> Exercise aim
An exact copy, beginning at the line containing "You are a GUI" and ending at the final line of the records that follow, is the answer; it has no pictures and no other text.

> Data extracts

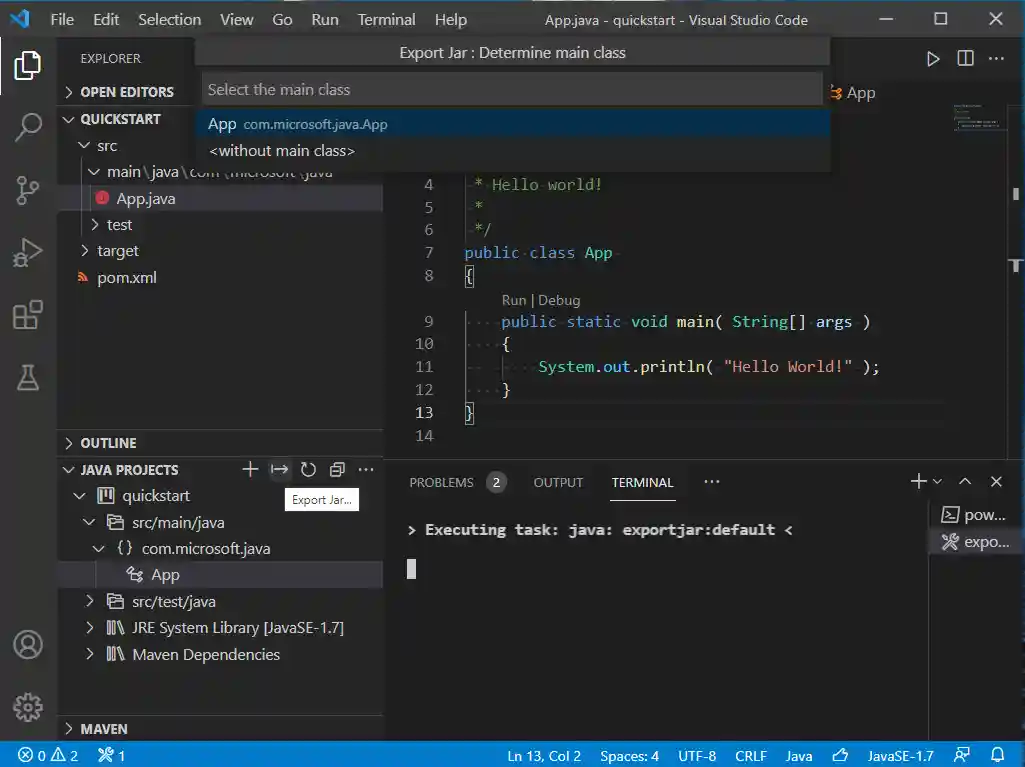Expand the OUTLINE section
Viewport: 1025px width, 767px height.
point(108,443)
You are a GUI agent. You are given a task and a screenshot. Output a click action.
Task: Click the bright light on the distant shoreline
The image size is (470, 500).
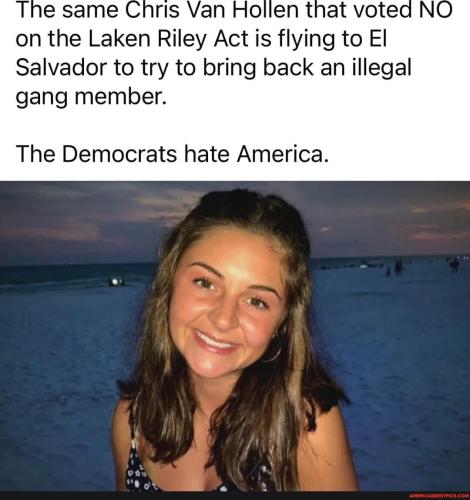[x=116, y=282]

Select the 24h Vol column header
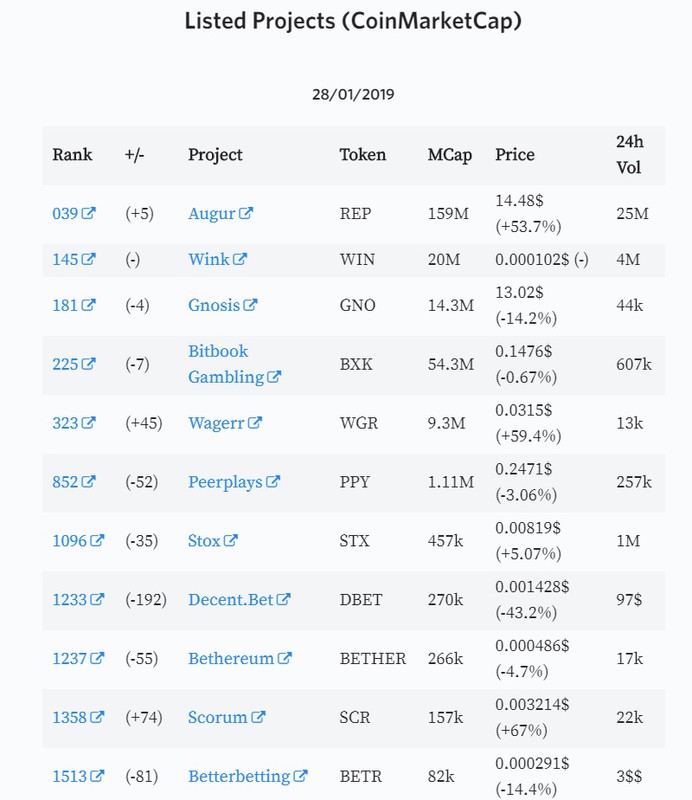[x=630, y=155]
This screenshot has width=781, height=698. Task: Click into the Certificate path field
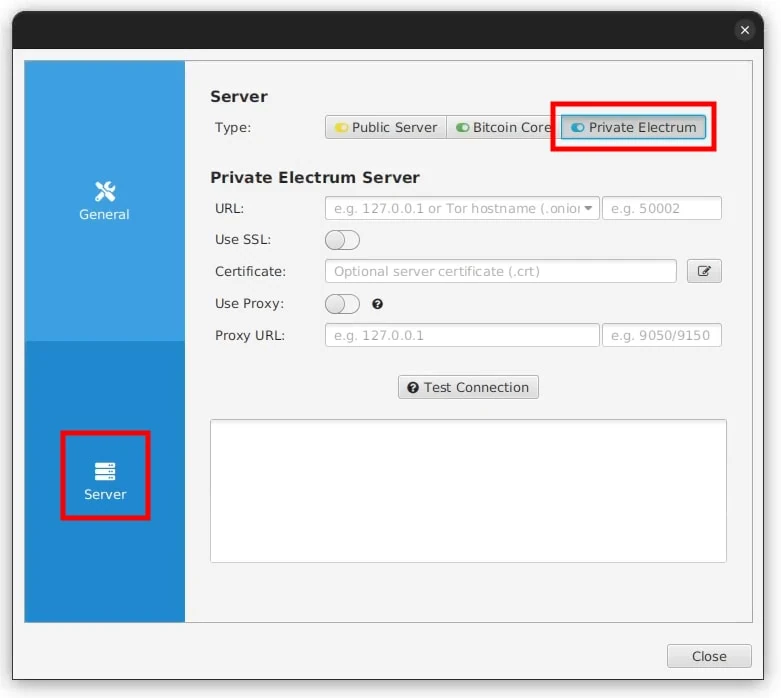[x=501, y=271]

> Output of the exercise
You are a GUI agent. You are given a task and a screenshot. Output a click action.
Task: Click the bright light on the distant shoreline
The image size is (470, 500).
[x=116, y=282]

Select the 24h Vol column header
[x=630, y=155]
This screenshot has width=781, height=698. Task: Click into the Certificate path field
[x=501, y=271]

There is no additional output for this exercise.